Yang tidak pernah aku sangka-sangka sebelumnya, tiba-tiba Umi meraih kepalaku dengan kedua tangan, lalu mencium keningku dengan lembut. Sumpah, pengen nangis banget, tapi kutahan sekuat tenaga. Bahagia sekaligus terharu, orang tua Kevin bersikap demikian terhadapku.
“Hati-hati ya, Nak!” Umi mengucapkan pesan yang sama sembari mengusap bahuku. Beliau mengiringi kami dan mengantar hingga mulut gang, ke tepi jalan raya. Ketika aku hendak melangkah menuju motor, tiba-tiba beliau membisikkan sebuah kalimat yang spontan membuat mataku berkaca-kaca. “Terima kasih ya sudah mau datang ke gubuk Avin.”
“Sama-sama Umi,” jawabku. Setelah itu, aku bergegas menuju motor dan menaiki jok-nya. “Assalaamu alaikum!”
“Wa alaikumussalam warohmatullahi wa barokatuh.”
Motorpun melaju, diiringi setetes air mataku yang menitik pelan. Buru-buru kuseka sebelum ada yang melihatnya.
Haru yang menyergap perasaanku bukan tanpa alasan. Aku merasa iba kepada Kevin. Melihat keadaan rumah yang menjadi tempat dia tumbuh, rasanya tidak heran jika cowok itu memiliki kepribadian aneh.

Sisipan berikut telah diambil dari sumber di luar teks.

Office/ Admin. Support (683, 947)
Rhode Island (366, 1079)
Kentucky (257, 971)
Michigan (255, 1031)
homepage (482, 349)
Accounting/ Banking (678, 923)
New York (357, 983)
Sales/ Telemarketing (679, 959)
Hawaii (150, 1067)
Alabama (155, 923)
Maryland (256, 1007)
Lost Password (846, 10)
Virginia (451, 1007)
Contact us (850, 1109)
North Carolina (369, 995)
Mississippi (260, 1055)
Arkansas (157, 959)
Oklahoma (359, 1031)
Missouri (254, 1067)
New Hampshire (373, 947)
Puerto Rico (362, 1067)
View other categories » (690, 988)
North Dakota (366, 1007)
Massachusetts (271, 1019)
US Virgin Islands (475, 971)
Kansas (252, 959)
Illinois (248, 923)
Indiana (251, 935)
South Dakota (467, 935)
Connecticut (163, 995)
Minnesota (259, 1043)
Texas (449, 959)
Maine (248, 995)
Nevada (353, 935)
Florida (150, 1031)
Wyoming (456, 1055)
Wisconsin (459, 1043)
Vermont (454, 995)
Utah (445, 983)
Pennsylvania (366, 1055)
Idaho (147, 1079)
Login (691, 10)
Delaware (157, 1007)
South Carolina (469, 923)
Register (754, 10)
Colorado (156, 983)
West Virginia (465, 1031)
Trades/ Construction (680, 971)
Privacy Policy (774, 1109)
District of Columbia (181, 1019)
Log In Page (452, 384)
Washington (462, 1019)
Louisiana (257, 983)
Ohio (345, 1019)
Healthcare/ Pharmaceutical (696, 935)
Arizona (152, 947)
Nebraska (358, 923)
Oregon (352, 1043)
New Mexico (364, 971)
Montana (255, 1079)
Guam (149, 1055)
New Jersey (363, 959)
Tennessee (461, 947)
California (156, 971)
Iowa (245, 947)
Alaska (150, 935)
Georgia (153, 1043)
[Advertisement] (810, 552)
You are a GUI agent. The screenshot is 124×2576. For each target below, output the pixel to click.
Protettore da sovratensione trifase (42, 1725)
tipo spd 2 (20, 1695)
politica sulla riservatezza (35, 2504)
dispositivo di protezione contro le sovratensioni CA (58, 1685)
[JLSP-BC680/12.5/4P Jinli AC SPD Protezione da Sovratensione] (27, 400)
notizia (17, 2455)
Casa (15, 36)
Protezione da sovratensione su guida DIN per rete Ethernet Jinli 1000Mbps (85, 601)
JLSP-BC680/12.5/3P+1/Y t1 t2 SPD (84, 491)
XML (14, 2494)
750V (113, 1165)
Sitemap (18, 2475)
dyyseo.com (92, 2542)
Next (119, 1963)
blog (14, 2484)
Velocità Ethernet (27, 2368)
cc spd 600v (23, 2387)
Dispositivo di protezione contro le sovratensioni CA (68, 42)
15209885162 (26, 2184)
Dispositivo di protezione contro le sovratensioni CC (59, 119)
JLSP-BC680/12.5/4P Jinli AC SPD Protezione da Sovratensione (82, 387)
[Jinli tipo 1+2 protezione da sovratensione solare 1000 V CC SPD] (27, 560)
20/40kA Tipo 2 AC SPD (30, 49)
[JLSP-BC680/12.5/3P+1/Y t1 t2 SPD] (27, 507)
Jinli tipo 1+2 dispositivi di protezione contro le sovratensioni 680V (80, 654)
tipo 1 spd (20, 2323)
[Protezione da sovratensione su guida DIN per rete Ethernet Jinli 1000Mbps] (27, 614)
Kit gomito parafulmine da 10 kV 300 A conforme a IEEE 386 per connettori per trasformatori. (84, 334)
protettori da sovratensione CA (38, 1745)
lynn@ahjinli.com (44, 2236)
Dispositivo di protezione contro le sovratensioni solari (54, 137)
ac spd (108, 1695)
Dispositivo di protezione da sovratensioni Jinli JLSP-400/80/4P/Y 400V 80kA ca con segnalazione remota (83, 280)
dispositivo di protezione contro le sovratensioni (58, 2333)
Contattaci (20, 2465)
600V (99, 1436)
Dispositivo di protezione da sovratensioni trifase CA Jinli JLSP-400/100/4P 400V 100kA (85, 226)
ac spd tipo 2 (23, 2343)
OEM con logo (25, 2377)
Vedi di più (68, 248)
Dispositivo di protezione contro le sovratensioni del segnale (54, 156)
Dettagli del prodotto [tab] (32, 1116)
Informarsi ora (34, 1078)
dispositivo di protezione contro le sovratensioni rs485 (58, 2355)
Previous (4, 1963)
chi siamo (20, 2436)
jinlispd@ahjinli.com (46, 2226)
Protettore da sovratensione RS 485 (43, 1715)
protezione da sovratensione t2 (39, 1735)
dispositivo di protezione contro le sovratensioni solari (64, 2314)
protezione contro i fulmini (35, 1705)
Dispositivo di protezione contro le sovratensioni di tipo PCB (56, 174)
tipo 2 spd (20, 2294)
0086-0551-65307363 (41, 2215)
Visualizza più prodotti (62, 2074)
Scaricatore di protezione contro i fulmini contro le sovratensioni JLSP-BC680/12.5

Dia tahu seharusnya dirinya tinggal dalam rumah yang lebih nyaman dengan segala fasilitas mewah. Meski definisi nyaman tak selalu tentang kemewahan, setidaknya Kevin tak harus merasa dibuang. Pasti batinnya sangat terluka, terlebih jika melihat saudara perempuannya hidup dalam segala kemewahan tersebut. Kemewahan yang semestinya turut dia nikmati. Untung Allah Maha adil. Dia memberi Kevin seorang ibu asuh yang sangat luar biasa menyayangi dirinya.
Motor gede Raga berderum meninggalkan tempat tersebut, melaju ke arah utara. Jarak sekitar 100 meter kemudian, kami berbelok ke halaman rumah besar berpagar putih. Pagar tembok setinggi dua meter mengelilingi halaman luasnya. Di samping pagar terdapat bangunan kecil yang merupakan pos satpam. Saat itu, posnya tampak lengang. Bahkan pagar depan pun sudah terbuka lebar sejak sebelum kami tiba.
Di halaman depan, aku melihat beberapa motor terparkir. Di antaranya adalah motor milik Satria dan Ronald. Raga tidak menghentikanku di sana. Dia memacu kendaraan menuju halaman samping, lantas masuk ke sebuah ruangan terbuka yang hanya beratap tanpa dinding. Ternyata itu garasi. Kami berhenti di situ, di antara dua mobil mewah yang entah milik siapa.
Sambil turun dari boncengan, aku menatap sekeliling. Yang namanya kali pertama melihat rumah sebagus itu, aku hanya bisa melongo terkagum-kagum. Aku pikir rumah Bos Ibuku tuh sudah paling megah. Ternyata ada yang jauh lebih megah.
Masya Allah!
Di situ, saat itu, detik itu, rasa rendah diri kembali menguasaiku. Aku seakan disentakkan oleh kenyataan agar tidak bermimpi terlalu tinggi. Kupandangi diriku sendiri, penampilanku hari itu yang bagai upik abu.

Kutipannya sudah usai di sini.